- Born: September 13, 1932 (age 93) Winton, North Carolina
- Education: North Carolina Central University
- Occupation: Educator
- Board member of: North Carolina Department of Public Instruction

= Dudley Flood =

American educator and administrator

Dudley E. Flood (born September 13, 1932) is an American retired educator and administrator in the North Carolina Department of Public Instruction and was instrumental in desegregating North Carolina schools.

== Early life ==
Dudley E. Flood, an African American, was born on September 13, 1932, in Winton, North Carolina. He received his bachelor's degree from North Carolina Central University in 1954. Flood taught from 1955 to 1967 and was a principal at a Pitt County School from 1968 to 1970. Early in his teaching career, Flood taught Eighth Grade English, Math, and Science. Prior to serving as principal, he was a high school social studies teacher as well as a varsity football and basketball coach. Flood said, "I always knew I would be a teacher. I didn't know where, how or when, but I always knew I would be a teacher." After being a principal Flood went on to work for the State Department of Public Instruction from 1970 to 1973.

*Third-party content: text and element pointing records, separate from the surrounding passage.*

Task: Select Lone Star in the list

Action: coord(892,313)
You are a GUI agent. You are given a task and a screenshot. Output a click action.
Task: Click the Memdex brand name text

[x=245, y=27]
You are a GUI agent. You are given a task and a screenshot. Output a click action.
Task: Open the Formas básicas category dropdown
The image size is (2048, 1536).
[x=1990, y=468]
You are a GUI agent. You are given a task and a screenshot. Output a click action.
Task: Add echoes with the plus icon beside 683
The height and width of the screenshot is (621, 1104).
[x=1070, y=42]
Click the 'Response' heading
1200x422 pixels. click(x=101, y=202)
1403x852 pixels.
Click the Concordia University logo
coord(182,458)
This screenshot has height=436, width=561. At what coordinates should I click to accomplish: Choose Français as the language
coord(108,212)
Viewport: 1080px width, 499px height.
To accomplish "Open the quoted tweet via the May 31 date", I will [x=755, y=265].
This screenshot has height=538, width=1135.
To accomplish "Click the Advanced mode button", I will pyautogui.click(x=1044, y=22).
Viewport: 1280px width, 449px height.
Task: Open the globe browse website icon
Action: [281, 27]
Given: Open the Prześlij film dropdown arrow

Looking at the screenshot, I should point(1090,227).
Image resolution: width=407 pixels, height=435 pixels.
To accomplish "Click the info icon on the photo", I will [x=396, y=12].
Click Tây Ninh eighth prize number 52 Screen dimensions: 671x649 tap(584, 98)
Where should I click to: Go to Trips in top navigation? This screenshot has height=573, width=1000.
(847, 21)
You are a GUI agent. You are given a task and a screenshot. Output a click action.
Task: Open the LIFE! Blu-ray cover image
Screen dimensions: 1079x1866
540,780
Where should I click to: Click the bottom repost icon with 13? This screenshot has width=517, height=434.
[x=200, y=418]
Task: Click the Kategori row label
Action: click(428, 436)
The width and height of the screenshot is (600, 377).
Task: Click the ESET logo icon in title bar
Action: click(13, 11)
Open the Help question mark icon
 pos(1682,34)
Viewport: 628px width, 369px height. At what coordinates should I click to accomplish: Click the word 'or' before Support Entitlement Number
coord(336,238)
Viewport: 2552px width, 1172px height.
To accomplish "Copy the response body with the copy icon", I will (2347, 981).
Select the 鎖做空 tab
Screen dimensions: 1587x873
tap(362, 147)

== Desegregation attempts ==
While working for the Department of Public Instruction, Flood, along with Gene Causby, was tasked with helping local communities desegregate their schools. The two men traveled across the state meeting with elected officials, community activists, and parents in order to ensure desegregation. One of the toughest challenges they faced was in Hyde County, NC. In Hyde County, there had been a school boycott that had lasted almost a full year and Flood and Causby were given the task to get children back to school. They held a contentious community wide discussion where “... everyone from students, parents and teachers to the Black Panthers and Ku Klux Klan was expected to show up”. The result of the meeting; a decision to reopen the schools as one integrated school. This was just one example of the efforts undertaken by Flood during this time.

== Further education ==
Flood earned a bachelor's degree from North Carolina Central University. Later, he earned his master's degree in education administration from East Carolina University in 1970 and his Doctorate in Education from Duke University in 1980. He studied further at Elizabeth City State University, the University of North Carolina at Chapel Hill and Hampton University.

== Personal life ==
Dudley Flood was married to the late Barbara Thomas Flood for 54 years. He currently serves on several boards and committees including the N.C. Minority Cancer Awareness Action Team, Public School Forum of North Carolina Board, Wake Education Partnership Leadership Council, and the UNC Press Advancement Council; as well as many others. Additionally, Flood served on the University of North Carolina Board of Governors, as the Executive Director of North Carolina Association of School Administrators in form of Vice Chairman of North Carolina Central University.

== Awards and honors ==
Flood was inducted into the Educators Hall of Fame at East Carolina University. “The Educators Hall of Fame recognizes and highlights the service of those educators to whom East Carolina alumni and friends are most grateful. This permanent recognition is displayed prominently in the Speight Building.” In 2017, Flood was elected into the Raleigh Hall of Fame.